* _GOAL OF THE EXERCISE_:
Starting at the line that contains "Identify the location of AeroStar" and ending at the last of the lines, present each line as a row of a Markdown table, skipping blank lines. Use two columns: "No." for the row number and "Line" for the line itself.

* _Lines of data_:
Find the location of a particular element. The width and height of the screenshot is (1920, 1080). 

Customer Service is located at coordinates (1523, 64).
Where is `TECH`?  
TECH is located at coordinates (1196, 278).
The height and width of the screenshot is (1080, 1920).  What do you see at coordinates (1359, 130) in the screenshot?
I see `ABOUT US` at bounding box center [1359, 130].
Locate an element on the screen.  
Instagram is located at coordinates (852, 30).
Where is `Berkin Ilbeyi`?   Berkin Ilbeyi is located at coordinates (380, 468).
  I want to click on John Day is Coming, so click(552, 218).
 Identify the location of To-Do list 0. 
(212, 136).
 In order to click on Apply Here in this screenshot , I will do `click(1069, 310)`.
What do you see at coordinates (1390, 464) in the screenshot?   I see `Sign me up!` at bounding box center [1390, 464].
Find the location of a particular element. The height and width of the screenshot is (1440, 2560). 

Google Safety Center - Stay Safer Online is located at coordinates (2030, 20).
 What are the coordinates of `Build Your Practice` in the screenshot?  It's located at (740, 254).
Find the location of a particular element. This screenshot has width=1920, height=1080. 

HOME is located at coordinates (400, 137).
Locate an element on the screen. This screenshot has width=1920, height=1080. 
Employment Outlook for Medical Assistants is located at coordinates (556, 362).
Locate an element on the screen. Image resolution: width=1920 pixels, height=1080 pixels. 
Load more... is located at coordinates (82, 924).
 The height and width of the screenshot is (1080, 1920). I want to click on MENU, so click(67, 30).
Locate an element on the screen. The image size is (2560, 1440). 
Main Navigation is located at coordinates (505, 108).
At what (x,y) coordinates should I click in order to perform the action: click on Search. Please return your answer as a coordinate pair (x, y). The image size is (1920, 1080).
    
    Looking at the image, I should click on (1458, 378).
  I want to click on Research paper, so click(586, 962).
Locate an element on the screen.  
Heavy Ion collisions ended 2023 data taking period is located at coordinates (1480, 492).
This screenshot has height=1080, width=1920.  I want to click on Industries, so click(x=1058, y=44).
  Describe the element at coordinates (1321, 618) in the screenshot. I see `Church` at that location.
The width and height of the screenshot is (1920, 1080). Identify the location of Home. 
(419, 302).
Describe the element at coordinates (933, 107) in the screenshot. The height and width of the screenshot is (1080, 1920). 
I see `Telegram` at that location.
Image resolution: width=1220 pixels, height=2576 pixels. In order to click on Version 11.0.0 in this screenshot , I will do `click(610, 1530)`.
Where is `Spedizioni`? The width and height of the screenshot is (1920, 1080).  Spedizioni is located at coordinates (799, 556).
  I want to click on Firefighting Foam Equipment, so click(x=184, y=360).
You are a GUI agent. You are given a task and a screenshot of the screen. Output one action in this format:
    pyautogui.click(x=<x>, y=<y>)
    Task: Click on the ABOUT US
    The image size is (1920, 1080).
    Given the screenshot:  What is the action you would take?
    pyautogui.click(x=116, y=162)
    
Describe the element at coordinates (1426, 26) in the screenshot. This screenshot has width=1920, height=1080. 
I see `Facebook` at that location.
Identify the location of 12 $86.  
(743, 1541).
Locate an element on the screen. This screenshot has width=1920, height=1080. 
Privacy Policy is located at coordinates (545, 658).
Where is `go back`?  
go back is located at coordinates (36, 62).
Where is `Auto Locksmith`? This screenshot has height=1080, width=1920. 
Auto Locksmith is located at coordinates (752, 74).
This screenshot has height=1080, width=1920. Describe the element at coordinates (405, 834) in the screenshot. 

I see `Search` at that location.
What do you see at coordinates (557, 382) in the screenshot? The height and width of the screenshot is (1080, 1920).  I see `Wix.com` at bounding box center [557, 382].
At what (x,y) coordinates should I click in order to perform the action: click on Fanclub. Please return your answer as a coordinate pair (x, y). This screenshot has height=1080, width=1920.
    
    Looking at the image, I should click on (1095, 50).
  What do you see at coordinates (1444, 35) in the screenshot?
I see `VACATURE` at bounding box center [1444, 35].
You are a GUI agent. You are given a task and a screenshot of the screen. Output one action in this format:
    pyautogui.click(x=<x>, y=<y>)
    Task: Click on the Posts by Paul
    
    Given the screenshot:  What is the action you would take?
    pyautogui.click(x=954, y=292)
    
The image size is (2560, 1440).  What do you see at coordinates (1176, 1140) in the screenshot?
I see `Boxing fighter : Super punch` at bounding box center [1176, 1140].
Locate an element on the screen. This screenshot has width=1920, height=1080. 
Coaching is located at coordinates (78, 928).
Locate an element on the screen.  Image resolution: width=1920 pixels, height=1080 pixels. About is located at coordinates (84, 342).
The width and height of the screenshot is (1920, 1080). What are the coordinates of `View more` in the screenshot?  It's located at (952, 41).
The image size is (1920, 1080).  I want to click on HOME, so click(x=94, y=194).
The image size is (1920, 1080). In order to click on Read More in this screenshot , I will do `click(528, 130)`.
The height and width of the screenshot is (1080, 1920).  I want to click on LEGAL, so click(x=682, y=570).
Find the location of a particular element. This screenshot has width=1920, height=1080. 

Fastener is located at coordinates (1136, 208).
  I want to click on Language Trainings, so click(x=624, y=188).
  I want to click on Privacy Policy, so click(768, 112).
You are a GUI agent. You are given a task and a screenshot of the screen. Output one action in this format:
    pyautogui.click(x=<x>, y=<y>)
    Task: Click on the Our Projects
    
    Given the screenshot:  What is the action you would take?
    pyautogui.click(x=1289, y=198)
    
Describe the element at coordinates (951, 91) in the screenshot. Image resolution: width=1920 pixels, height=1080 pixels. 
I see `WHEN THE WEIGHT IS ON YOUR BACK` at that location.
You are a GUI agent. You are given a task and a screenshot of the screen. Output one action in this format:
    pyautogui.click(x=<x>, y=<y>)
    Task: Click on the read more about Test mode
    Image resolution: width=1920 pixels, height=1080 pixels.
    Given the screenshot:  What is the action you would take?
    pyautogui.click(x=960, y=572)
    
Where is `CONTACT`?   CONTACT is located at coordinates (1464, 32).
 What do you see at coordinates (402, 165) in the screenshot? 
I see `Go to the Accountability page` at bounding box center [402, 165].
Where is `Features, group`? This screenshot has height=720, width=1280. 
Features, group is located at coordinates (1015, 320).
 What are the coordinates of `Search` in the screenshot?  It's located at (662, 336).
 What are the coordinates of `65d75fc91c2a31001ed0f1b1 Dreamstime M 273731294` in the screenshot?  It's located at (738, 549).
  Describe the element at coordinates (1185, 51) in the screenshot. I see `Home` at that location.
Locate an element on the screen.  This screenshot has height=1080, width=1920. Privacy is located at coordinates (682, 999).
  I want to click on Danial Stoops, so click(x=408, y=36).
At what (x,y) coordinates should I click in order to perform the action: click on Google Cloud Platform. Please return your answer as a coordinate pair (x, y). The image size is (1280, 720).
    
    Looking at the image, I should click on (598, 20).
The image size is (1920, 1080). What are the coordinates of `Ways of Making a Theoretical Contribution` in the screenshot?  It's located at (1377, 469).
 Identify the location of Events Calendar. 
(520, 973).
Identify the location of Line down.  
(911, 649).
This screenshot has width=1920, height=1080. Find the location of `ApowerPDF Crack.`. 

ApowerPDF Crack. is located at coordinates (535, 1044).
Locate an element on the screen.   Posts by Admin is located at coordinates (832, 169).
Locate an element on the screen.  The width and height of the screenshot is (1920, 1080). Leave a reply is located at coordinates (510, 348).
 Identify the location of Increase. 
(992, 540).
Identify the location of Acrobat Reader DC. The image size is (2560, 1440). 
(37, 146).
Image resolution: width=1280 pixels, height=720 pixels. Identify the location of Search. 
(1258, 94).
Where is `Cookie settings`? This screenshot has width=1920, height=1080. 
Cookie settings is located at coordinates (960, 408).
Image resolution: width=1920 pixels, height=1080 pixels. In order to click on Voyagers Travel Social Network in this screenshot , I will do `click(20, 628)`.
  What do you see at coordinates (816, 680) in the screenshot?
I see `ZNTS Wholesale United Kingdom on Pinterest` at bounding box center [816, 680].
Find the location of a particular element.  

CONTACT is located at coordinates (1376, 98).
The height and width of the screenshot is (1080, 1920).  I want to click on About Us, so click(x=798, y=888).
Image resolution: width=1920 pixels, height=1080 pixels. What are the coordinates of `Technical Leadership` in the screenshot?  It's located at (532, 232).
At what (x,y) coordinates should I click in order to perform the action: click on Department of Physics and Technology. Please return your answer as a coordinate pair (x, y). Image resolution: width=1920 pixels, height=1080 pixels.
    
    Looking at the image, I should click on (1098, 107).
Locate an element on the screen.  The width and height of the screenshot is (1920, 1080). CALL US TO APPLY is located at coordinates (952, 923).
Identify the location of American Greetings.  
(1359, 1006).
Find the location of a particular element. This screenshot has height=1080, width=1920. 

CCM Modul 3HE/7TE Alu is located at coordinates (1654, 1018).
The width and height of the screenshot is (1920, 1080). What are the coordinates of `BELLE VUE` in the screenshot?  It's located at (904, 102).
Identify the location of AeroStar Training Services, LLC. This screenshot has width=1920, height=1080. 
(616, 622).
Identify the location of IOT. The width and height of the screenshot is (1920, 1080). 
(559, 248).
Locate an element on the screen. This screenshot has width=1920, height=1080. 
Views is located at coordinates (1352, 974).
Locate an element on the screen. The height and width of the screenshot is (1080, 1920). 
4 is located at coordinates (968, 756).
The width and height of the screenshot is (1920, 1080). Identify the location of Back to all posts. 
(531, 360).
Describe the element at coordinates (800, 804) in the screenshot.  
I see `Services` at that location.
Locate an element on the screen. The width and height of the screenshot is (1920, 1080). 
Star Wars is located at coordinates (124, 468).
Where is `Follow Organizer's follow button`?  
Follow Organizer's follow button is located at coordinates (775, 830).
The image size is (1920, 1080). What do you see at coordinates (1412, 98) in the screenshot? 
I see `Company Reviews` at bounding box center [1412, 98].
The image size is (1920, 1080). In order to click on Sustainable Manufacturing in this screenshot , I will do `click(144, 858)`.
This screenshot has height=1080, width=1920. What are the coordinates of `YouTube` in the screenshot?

* _CORRECT RESULT_:
| No. | Line |
|---|---|
| 1 | Identify the location of AeroStar Training Services, LLC. This screenshot has width=1920, height=1080.  |
| 2 | (616, 622). |
| 3 | Identify the location of IOT. The width and height of the screenshot is (1920, 1080).  |
| 4 | (559, 248). |
| 5 | Locate an element on the screen. This screenshot has width=1920, height=1080.  |
| 6 | Views is located at coordinates (1352, 974). |
| 7 | Locate an element on the screen. The height and width of the screenshot is (1080, 1920).  |
| 8 | 4 is located at coordinates (968, 756). |
| 9 | The width and height of the screenshot is (1920, 1080). Identify the location of Back to all posts.  |
| 10 | (531, 360). |
| 11 | Describe the element at coordinates (800, 804) in the screenshot.   |
| 12 | I see `Services` at that location. |
| 13 | Locate an element on the screen. The width and height of the screenshot is (1920, 1080).  |
| 14 | Star Wars is located at coordinates (124, 468). |
| 15 | Where is `Follow Organizer's follow button`?   |
| 16 | Follow Organizer's follow button is located at coordinates (775, 830). |
| 17 | The image size is (1920, 1080). What do you see at coordinates (1412, 98) in the screenshot?  |
| 18 | I see `Company Reviews` at bounding box center [1412, 98]. |
| 19 | The image size is (1920, 1080). In order to click on Sustainable Manufacturing in this screenshot , I will do `click(144, 858)`. |
| 20 | This screenshot has height=1080, width=1920. What are the coordinates of `YouTube` in the screenshot? |